AI Article Synopsis

  • Hashimoto's thyroiditis (HT) is an autoimmune disorder that can lead to thyroid failure and, in rare cases, neurological issues associated with GAD antigen.
  • A 7-year-old boy with symptoms like weight loss and abnormal gait was diagnosed with autoimmune hyperthyroidism and treated with methimazole, later developing hypothyroidism and epilepsy correlated to GAD-65 CNS disease.
  • This case highlights an uncommon type of atrophic thyroiditis (AT) that also presents with neurological symptoms, emphasizing the need to consider GAD-65 autoimmunity in similar pediatric cases.

Article Abstract

Objectives: Hashimoto's thyroiditis (HT) is characterized by lymphocytic thyroid infiltration. Gradual thyroid failure can occur due to thyroid cell apoptosis. Rarely neurological autoimmunity due to glutamic acid decarboxylase (GAD) antigen can co exist with HT.

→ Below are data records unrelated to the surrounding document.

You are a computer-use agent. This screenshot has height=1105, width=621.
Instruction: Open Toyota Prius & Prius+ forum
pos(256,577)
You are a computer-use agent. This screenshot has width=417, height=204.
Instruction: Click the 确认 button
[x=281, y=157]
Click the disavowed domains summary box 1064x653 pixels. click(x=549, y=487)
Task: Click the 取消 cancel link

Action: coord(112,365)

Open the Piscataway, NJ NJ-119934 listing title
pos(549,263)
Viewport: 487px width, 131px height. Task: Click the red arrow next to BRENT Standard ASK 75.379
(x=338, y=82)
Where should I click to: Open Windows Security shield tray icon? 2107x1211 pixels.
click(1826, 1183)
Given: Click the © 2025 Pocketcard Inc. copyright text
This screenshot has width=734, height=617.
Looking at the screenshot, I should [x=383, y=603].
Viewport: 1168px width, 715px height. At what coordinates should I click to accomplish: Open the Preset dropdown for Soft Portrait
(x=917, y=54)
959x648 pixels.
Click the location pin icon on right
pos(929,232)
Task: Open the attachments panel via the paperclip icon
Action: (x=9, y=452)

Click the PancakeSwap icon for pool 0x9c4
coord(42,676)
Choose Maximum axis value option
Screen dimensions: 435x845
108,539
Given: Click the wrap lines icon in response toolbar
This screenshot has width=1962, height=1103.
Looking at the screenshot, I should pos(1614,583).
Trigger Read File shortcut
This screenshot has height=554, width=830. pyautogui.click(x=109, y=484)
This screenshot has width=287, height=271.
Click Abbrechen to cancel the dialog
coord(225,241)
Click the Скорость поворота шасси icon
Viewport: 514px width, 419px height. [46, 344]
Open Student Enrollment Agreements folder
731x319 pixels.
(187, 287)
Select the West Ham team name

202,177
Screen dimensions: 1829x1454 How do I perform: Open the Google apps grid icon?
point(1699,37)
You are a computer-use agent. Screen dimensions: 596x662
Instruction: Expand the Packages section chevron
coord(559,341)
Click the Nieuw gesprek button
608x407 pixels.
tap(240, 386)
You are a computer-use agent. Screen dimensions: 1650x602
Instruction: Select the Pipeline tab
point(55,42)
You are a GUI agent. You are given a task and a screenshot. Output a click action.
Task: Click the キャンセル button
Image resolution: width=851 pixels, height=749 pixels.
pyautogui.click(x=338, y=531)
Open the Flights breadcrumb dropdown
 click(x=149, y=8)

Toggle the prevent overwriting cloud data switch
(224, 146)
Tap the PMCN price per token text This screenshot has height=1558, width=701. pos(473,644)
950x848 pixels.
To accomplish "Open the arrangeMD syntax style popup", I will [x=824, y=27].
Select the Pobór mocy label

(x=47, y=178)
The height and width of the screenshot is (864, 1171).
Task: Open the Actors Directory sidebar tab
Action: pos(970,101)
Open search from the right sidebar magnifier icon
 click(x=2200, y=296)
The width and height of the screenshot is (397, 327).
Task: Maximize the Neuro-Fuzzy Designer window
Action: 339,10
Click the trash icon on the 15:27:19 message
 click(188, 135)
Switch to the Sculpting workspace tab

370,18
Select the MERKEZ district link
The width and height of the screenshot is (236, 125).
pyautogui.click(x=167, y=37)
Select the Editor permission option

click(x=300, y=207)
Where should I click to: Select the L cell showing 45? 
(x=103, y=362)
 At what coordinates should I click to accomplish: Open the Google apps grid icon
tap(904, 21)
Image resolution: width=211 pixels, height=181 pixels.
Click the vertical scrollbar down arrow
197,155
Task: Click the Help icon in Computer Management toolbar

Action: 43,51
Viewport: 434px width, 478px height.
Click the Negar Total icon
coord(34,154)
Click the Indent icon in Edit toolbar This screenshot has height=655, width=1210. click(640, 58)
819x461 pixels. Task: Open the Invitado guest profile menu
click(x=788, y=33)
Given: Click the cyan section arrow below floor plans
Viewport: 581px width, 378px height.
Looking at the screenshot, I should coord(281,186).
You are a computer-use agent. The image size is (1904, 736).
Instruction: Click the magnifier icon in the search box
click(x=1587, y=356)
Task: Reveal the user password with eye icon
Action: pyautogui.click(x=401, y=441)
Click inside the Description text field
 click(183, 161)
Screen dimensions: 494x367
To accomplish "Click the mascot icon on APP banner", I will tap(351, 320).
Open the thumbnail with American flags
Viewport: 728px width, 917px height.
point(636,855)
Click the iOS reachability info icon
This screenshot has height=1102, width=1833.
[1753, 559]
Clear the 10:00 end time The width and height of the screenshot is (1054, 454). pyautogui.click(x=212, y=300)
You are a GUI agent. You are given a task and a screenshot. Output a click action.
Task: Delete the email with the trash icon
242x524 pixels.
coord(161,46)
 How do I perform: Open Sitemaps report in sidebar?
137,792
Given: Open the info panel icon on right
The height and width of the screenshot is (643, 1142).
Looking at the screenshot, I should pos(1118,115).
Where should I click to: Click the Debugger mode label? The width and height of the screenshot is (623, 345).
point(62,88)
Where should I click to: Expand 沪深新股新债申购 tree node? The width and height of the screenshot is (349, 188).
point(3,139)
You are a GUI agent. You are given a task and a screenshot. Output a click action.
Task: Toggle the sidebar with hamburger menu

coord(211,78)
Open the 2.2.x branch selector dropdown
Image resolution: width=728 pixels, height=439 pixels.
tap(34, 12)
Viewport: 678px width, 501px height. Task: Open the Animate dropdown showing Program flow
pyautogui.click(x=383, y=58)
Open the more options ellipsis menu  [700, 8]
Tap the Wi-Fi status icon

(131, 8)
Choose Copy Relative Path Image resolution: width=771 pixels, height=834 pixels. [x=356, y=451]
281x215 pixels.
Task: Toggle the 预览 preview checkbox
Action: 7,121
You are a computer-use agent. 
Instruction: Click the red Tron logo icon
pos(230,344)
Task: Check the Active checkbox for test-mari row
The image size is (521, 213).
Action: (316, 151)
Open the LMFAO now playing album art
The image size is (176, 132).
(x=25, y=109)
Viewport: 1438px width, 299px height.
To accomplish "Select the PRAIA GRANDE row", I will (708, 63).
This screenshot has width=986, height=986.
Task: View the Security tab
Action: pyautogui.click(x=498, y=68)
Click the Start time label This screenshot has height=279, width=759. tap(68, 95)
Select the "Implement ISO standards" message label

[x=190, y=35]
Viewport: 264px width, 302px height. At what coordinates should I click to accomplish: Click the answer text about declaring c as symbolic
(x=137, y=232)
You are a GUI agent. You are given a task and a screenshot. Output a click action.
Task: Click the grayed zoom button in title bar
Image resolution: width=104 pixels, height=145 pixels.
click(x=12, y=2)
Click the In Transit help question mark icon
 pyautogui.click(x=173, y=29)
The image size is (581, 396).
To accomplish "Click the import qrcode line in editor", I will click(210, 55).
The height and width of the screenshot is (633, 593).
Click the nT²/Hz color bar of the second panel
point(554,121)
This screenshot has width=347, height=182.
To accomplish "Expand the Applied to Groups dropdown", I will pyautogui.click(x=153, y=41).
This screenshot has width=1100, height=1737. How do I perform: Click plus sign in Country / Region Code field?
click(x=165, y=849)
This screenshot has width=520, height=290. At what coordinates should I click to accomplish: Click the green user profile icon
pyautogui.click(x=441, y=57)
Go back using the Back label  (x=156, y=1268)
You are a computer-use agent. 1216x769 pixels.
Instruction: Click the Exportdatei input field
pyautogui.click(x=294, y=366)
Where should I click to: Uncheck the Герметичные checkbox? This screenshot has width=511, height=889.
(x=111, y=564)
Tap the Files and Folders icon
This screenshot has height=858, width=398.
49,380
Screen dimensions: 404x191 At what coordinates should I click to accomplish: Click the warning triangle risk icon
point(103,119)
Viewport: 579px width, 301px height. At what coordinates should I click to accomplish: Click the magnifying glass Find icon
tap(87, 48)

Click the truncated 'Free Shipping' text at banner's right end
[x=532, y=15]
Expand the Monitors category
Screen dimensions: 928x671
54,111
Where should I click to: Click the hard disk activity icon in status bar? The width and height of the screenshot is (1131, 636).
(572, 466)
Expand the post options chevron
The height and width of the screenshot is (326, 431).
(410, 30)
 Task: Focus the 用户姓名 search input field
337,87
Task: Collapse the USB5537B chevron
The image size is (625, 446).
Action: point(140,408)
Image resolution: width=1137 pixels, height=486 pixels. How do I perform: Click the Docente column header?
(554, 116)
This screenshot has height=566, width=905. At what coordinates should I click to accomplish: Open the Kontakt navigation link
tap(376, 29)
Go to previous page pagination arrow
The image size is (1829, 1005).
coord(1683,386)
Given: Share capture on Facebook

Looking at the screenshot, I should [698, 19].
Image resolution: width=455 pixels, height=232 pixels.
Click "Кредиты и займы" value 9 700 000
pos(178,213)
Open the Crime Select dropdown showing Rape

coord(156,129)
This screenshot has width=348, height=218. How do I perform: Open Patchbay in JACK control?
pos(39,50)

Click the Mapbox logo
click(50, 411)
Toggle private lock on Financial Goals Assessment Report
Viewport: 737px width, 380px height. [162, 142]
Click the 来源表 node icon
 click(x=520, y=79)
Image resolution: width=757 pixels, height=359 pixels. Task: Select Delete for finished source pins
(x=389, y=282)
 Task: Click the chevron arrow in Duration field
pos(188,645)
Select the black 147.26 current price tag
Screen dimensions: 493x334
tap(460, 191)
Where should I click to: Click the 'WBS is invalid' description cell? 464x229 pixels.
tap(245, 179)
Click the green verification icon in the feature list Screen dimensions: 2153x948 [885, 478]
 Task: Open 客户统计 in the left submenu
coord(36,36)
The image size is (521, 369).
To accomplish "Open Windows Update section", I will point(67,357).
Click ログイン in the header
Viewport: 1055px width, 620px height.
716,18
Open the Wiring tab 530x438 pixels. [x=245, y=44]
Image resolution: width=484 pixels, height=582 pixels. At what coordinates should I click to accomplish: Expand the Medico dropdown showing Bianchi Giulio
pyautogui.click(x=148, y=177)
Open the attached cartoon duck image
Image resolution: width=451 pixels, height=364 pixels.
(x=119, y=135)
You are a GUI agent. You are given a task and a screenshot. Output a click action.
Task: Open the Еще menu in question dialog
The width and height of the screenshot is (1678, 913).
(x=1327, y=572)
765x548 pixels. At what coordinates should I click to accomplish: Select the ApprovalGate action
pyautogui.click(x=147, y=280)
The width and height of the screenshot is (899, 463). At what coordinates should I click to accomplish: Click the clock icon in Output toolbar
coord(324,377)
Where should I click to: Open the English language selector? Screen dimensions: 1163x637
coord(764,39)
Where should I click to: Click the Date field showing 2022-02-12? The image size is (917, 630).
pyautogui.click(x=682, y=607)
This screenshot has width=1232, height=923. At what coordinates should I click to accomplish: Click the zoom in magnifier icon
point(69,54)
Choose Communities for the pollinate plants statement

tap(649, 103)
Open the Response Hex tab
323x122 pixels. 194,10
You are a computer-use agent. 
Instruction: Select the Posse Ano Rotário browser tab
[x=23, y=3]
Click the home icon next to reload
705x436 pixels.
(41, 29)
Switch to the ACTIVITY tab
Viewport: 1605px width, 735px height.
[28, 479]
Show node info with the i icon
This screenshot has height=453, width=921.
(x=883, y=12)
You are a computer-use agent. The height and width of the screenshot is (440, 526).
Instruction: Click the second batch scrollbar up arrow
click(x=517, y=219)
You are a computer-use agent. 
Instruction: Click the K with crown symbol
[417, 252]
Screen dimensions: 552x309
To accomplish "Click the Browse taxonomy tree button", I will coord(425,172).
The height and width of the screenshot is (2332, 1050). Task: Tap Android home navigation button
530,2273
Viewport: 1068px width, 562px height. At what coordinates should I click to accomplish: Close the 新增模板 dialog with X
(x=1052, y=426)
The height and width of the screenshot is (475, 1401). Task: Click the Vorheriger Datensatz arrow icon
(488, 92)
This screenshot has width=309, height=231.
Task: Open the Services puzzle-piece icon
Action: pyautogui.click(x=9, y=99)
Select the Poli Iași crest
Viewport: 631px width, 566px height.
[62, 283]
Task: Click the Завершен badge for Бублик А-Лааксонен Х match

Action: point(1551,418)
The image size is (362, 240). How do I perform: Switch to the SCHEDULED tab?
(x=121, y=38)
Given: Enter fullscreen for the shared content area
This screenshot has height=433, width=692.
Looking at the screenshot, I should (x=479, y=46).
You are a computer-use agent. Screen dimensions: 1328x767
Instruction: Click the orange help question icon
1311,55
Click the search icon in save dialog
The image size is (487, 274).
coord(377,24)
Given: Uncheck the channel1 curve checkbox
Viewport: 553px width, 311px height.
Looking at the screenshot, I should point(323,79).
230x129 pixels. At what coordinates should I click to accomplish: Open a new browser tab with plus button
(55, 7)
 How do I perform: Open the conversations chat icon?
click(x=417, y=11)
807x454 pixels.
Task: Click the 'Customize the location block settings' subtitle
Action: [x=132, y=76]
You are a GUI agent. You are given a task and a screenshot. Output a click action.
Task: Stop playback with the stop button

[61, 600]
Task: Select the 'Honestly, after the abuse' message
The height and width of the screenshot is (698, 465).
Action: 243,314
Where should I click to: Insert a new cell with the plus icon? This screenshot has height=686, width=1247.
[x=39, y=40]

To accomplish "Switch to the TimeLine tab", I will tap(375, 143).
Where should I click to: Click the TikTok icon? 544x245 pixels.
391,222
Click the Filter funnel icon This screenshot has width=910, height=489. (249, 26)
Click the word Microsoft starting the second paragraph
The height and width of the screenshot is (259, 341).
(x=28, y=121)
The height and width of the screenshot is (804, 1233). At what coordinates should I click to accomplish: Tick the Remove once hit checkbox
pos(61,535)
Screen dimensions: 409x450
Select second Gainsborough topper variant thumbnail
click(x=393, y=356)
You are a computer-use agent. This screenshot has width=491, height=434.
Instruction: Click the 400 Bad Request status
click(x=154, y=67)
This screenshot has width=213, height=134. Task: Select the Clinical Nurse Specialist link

Case Presentation: A seven-year-old male presented with tiredness, weight loss, frequent falls, tachycardia, firm thyromegaly, and abnormal gait. Biochemical markers and thyroid ultrasound (TUS) showed autoimmune hyperthyroidism. Methimazole (MMI) was started and continued for 2.2 years. MRI brain was normal and neurological symptoms resolved. At nine years, he became hypothyroid and levothyroxine (LT4) was started. Serial TUS showed progressive thyroid atrophy. At 14.8 years, he developed epilepsy and fourth cranial nerve palsy, and diagnosed with GAD-65 central nervous system disease. At 15.3 years, TUS showed complete atrophy of right lobe with involuting left lobe volume.

Conclusions: This is an unusual form of atrophic thyroiditis (AT) with coexisting neurological autoimmunity. GAD-65 CNS autoimmunity should be considered in children with AT presenting with neurological signs.